Una riflessione sul Vangelo secondo Giovanni (Gv 17, 1-11a)
Non faremo mai attenzione sufficiente a un rapporto con il Signore di ogni persona umana veicolato dalla preghiera.
Checchè se ne dica, pregare è un atto squisitamente umano: non si tratta sempre di un rapporto con Dio, perché la preghiera matura nella nostra condizione umana quando si snoda nel suo percorso di crescita, di attesa, di costruzione di sé.
Ogni persona si caratterizza necessariamente in una relazione con altri, con qualcuno, con le persone amate, o le persone incontrate: con esse sviluppa desideri che si comunicano e diventano semplici o persistenti invocazioni di amicizia, di relazioni più profonda, di richiesta di compagnia, di aiuto, di ascolto oppure di accettazione di qualcosa di te.
Non è forse così anche l’incontro tra due innamorati, tra cui a mano a mano che si conoscono e manifestano fiducia vicendevole, nasce un desiderio, una richiesta spesso solo intuita, ma in seguito anche significata e espressa?
E’ la più semplice forma di preghiera: non è manifestazione di dipendenza, ma dialogo costruttivo, approfondimento di comunione.
Le celebrazioni eucaristiche di questa settimana – che è imminente alla Pentecoste – ci presentano la bellissima preghiera di Gesù al Padre, che occupa tutto il capitolo 17 del Vangelo secondo Giovanni.
In questa preghiera solo Gesù parla e si rivolge al Padre; il nome “Padre” è l’invocazione, l’unica invocazione continuamente ripetuta: Gesù lo invoca almeno sette volte, cinque senza nessun aggettivo, una volta dice Padre “Santo” e un’altra “Padre Giusto”.
E’ una pagina scritta in simmetria con il prologo, che è la prima pagina del Vangelo di Giovanni, dove si diceva, se ricordate “in Principio era il Verbo, il Verbo era presso Dio, il Verbo era Dio“, dove si annunciava ciò che nella Trinità si viveva e si era deciso circa la missione di Gesù nel mondo.
Qui invece, appena prima della narrazione della passione, morte e risurrezione, Gesù afferma, in forma di preghiera e con il pathos della condizione umana, che tutto quello che era stato incaricato di fare, cioè la missione di Gesù, si è compiuta: non si fa più la fotografia della condizione di ombre e tenebre in cui dall’alto, dalla parte di Dio, si vedeva come era mal combinato il mondo, ma dal basso si contempla, dentro questa terra che doveva essere redenta, e si contempla l’orizzonte della gloria di Dio.
Qui le tenebre sono giunte al massimo della loro oscurità: c’è l’umanità del figlio dell’uomo con i segni del supplizio della croce e con quelli della gloria del Padre.

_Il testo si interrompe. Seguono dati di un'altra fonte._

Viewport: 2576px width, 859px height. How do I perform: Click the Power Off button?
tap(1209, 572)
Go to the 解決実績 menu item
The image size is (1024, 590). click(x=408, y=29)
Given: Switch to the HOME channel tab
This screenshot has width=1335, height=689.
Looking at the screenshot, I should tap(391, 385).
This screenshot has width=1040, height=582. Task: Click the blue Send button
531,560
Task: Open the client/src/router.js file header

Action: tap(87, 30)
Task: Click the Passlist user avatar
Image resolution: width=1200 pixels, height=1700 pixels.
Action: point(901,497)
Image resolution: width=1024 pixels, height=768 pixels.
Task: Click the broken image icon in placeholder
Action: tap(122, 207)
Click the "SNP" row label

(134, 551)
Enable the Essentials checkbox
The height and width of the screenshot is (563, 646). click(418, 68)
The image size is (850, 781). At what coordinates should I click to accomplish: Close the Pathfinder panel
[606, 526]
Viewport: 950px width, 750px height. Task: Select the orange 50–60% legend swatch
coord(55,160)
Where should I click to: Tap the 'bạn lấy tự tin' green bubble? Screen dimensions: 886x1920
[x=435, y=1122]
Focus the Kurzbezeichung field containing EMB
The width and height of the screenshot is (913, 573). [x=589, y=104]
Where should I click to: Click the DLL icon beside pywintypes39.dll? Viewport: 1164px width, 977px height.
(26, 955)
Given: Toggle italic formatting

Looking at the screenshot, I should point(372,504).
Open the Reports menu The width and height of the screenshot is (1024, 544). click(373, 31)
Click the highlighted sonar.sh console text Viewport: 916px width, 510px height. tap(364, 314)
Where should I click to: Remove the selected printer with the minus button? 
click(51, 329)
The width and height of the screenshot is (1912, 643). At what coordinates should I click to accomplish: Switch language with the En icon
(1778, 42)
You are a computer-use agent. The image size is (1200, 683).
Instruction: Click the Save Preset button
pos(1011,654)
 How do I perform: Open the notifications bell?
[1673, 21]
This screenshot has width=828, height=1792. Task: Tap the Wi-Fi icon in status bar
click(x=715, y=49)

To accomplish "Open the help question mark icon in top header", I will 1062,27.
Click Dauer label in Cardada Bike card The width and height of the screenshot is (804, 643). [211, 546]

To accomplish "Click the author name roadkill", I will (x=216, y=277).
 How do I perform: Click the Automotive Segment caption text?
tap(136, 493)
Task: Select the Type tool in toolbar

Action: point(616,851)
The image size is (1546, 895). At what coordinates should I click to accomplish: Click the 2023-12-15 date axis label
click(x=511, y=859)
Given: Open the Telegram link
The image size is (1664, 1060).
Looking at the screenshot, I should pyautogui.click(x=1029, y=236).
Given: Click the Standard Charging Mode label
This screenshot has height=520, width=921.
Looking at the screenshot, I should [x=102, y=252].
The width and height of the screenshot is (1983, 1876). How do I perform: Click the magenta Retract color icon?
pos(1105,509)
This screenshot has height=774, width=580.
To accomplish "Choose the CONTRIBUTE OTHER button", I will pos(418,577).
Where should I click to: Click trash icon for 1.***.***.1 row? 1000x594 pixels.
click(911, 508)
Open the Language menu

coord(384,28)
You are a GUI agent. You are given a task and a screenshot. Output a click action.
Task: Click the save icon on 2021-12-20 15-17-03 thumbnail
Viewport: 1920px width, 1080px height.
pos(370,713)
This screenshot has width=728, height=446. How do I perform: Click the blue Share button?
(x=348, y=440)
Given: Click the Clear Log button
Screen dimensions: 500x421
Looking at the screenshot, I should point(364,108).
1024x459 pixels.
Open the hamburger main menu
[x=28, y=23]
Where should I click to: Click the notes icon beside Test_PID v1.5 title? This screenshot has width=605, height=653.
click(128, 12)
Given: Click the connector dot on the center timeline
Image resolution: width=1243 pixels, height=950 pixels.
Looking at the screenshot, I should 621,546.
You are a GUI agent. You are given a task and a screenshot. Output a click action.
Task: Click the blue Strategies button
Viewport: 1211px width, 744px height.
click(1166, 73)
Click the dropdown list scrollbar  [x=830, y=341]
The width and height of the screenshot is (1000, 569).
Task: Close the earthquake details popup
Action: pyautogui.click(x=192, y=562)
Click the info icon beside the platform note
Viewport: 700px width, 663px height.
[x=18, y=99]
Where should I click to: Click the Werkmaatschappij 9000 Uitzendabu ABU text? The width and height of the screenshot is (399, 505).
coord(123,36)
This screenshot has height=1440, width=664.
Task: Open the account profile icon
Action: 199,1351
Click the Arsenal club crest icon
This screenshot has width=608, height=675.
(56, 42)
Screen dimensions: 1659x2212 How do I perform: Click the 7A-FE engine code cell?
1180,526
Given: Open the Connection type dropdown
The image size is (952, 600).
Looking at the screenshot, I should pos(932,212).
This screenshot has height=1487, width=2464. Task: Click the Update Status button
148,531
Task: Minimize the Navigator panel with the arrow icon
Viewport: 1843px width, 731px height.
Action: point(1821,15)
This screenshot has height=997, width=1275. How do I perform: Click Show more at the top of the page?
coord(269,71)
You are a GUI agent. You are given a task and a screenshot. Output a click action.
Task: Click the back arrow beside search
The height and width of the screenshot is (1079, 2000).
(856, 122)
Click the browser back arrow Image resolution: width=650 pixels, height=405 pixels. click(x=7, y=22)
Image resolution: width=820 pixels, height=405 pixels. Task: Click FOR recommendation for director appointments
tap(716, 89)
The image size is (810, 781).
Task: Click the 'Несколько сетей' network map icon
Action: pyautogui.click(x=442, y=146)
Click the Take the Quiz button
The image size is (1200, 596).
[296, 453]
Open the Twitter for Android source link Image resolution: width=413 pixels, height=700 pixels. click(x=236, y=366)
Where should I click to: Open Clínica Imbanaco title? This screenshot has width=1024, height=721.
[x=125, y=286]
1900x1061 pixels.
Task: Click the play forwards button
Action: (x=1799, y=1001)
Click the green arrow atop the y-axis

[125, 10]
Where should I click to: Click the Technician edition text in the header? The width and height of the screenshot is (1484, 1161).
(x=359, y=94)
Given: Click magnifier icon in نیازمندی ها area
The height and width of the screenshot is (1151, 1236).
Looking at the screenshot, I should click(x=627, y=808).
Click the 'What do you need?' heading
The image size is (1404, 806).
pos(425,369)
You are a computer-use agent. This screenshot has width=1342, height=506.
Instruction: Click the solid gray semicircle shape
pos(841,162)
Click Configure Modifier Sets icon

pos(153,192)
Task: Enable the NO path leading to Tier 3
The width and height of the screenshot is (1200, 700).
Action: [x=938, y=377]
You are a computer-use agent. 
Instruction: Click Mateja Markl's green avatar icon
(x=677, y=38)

Non c’è altra pagina di Vangelo così densa in cui le due condizioni di Gesù, quella umana e quella divina, confluiscono nei due termini contraddittori della sua esistenza: morte e gloria.
Queste coincidono perfettamente negli stessi movimenti del cuore e ci aiutano a superare le contraddizioni attorno al centro del mistero profondo, grande, entusiasmante di Cristo, cui si può giungere solo con la fede e non con una sintesi razionale.
Per questo Gesù dice “ è giunta l’ora”, l’ora attesa e invocata da Maria a Cana, l’ora della morte obbediente.
Ciò che andava compiuto, ora è compiuto, è l’ora dell’annientamento di Gesù, ma nello stesso tempo è la più intensa e vera manifestazione del Padre.
La gloria non è vista come il premio della croce, ma la stessa croce: qui è Dio il soggetto stesso di tutto, anche della morte, perché questa è il massimo dell’amore e il Dio fatto carne entra nella totale assenza, nella morte, e vi entra proprio nel massimo del suo amore.